**Task goal**
If pictures appear, leave them out, and return exactly the lines from the one holding "Where should I" through the last line of the listing below.

**Given records**
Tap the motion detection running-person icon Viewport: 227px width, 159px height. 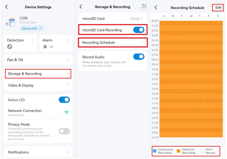coord(10,47)
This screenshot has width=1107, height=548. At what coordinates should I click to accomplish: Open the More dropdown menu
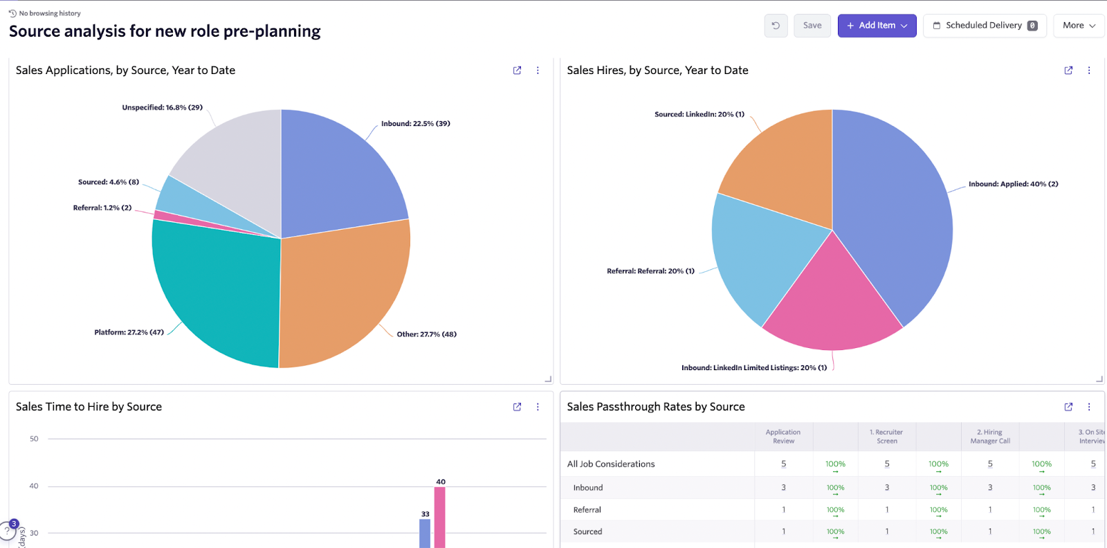pyautogui.click(x=1079, y=26)
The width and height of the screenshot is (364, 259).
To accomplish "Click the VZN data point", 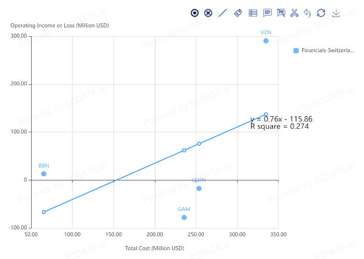I will click(266, 41).
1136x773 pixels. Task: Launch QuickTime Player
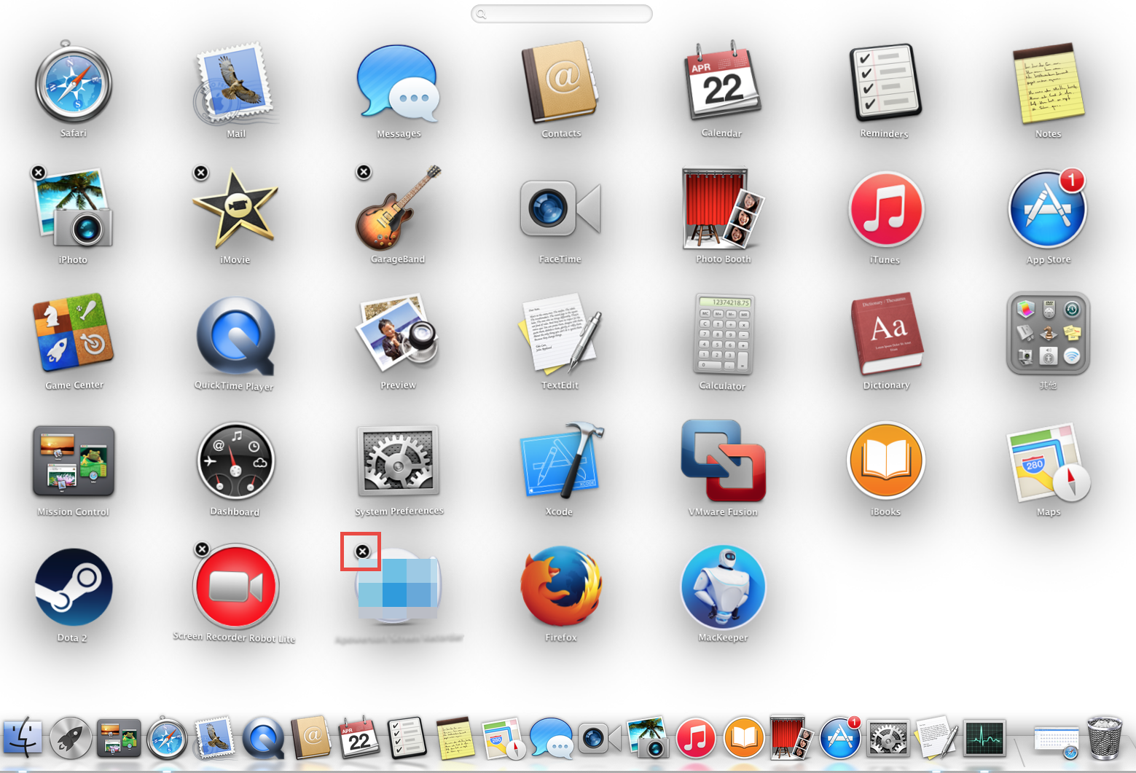(x=235, y=337)
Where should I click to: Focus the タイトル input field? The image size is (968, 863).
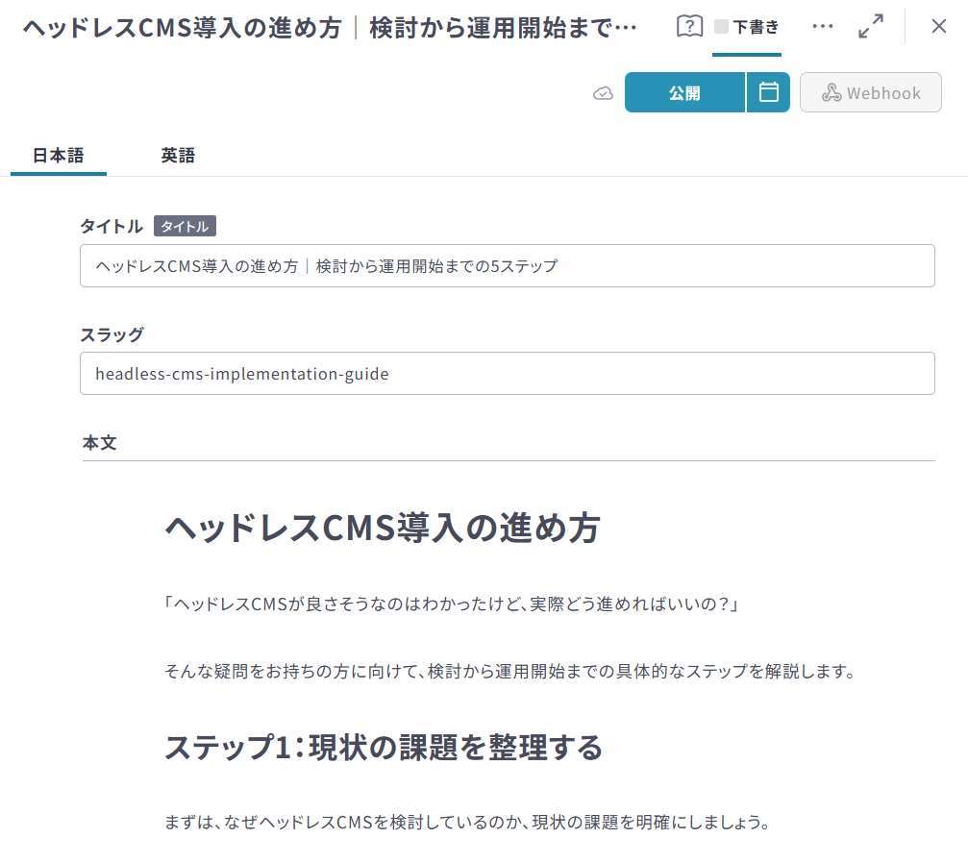point(507,266)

**Answer section**
Where should I click to: Focus the タイトル input field? The image size is (968, 863).
point(507,266)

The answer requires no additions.